The four IRS requirements for HSA eligibility

To be eligible for an HSA, you must meet all four of the following conditions:

  1. You are enrolled in an HSA-qualified high-deductible health plan (HDHP)
  2. You have no other disqualifying health coverage
  3. You are not enrolled in Medicare
  4. You cannot be claimed as a dependent on someone else's tax return
Important: Failing even one of these requirements makes you ineligible to contribute to an HSA.

1. You must be enrolled in a qualified HDHP

HSAs are only available to individuals covered by a high-deductible health plan (HDHP) that meets IRS requirements. Not all high-deductible plans qualify.

For plan years beginning in 2026, an HSA-qualified HDHP must meet the following limits:

Plan type Minimum deductible Maximum out-of-pocket
Self-only coverage $1,700 $8,500
Family coverage $3,400 $17,000

Always confirm that your plan is officially designated as HSA-qualified. A high deductible alone does not guarantee eligibility. If you are new to the rules, see what qualifies as an HDHP.

For plan years beginning after Dec. 31, 2024, an HSA-qualified HDHP may cover telehealth and other remote care services before the deductible without disqualifying HSA eligibility, as long as the plan remains otherwise HSA-qualified.

Reminder: Some 2026 Marketplace bronze/catastrophic plans may qualify under updated rules, but you still need to confirm the plan is treated as HSA-compatible.
Read more about which ACA Marketplace plans qualify for an HSA.

2. You cannot have other disqualifying health coverage

You generally cannot have additional health coverage that pays for medical expenses before you meet your HDHP deductible.
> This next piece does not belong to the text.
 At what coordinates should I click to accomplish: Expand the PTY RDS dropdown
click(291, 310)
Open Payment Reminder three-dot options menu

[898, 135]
Common examples of disqualifying coverage include:

  • A spouse's non-HDHP health plan that covers you
  • A general-purpose health FSA
  • Most employer-sponsored HRAs that reimburse medical expenses before the deductible
Key point: A limited purpose FSA (dental and vision only) works with an HSA and does not affect your eligibility.
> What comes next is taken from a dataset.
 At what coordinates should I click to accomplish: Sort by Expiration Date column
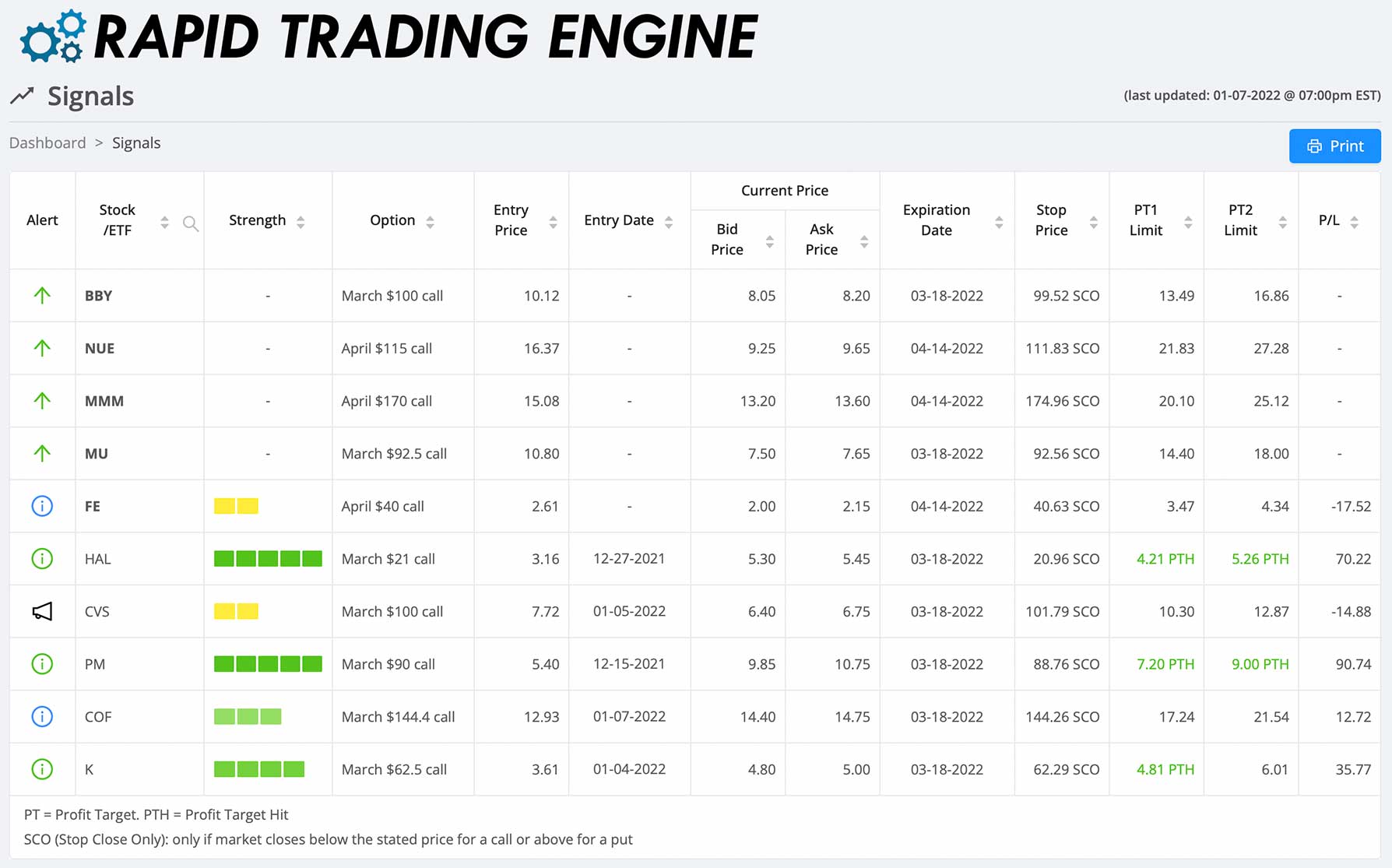pyautogui.click(x=998, y=223)
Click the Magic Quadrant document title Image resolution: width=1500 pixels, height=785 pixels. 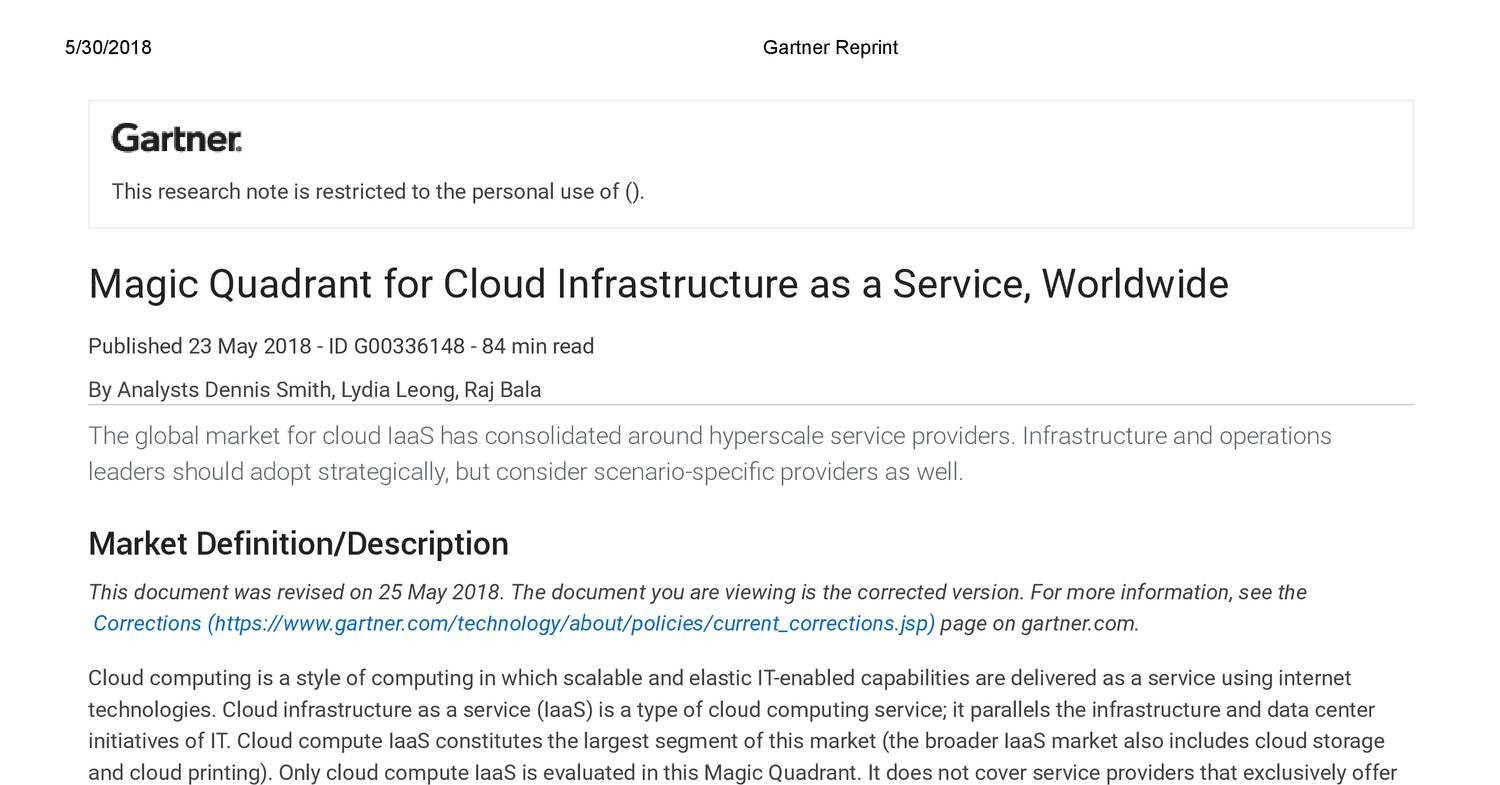658,284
Other permitted coverage, such as dental, vision, accident, disability, and specific disease coverage, also does not make you ineligible. For a deeper comparison, see HSA vs FSA vs HRA.
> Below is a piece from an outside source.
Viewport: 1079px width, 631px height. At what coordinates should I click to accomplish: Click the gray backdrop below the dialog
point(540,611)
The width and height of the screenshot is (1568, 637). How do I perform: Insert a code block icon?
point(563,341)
3. You cannot be enrolled in Medicare

Once you enroll in Medicare, you are no longer eligible to contribute to an HSA. This includes Medicare Part A, Part B, and Medicare Advantage.

You may continue using existing HSA funds after enrolling in Medicare, but new contributions are not allowed.

Warning: If you enroll in Medicare Part A after age 65, coverage can be retroactive for up to 6 months (but no earlier than your 65th birthday). HSA contributions made during those retroactive months can become excess contributions unless corrected.

4. You cannot be claimed as a dependent

If another taxpayer can claim you as a dependent, you are not eligible to contribute to an HSA, even if you are enrolled in an HDHP. This scenario commonly affects students and young adults.


Special rule for veterans

VA benefits do not automatically disqualify you from contributing to an HSA. The key issue is whether you receive VA medical care for a condition that is not service-connected.

  • If you receive VA care for a service-connected disability, you can still be HSA eligible.
  • If you receive VA care for a non-service-connected condition, you are not eligible to contribute to an HSA for the next 3 months.

Common eligibility scenarios

Situation HSA eligible?
HDHP only, no other coverage Yes
HDHP plus dental or vision insurance Yes
HDHP plus spouse's PPO plan (you are also covered) No
Enrolled in Medicare No
Claimed as a dependent No

Power user tip: the last-month rule

If you become HSA-eligible late in the year (for example, on December 1), the IRS may allow you to contribute the full annual maximum for that year.

The catch: You must remain eligible for the entire following 12-month testing period, or excess contributions may be penalized.

Because eligibility is determined month by month, even a small coverage change can have tax consequences. If you are planning contributions, see HSA contribution limits.


Sources

Disclaimer

This page is for educational purposes only and is not tax or legal advice. Check with your HSA administrator or a qualified tax or legal professional if you have questions about your specific situation.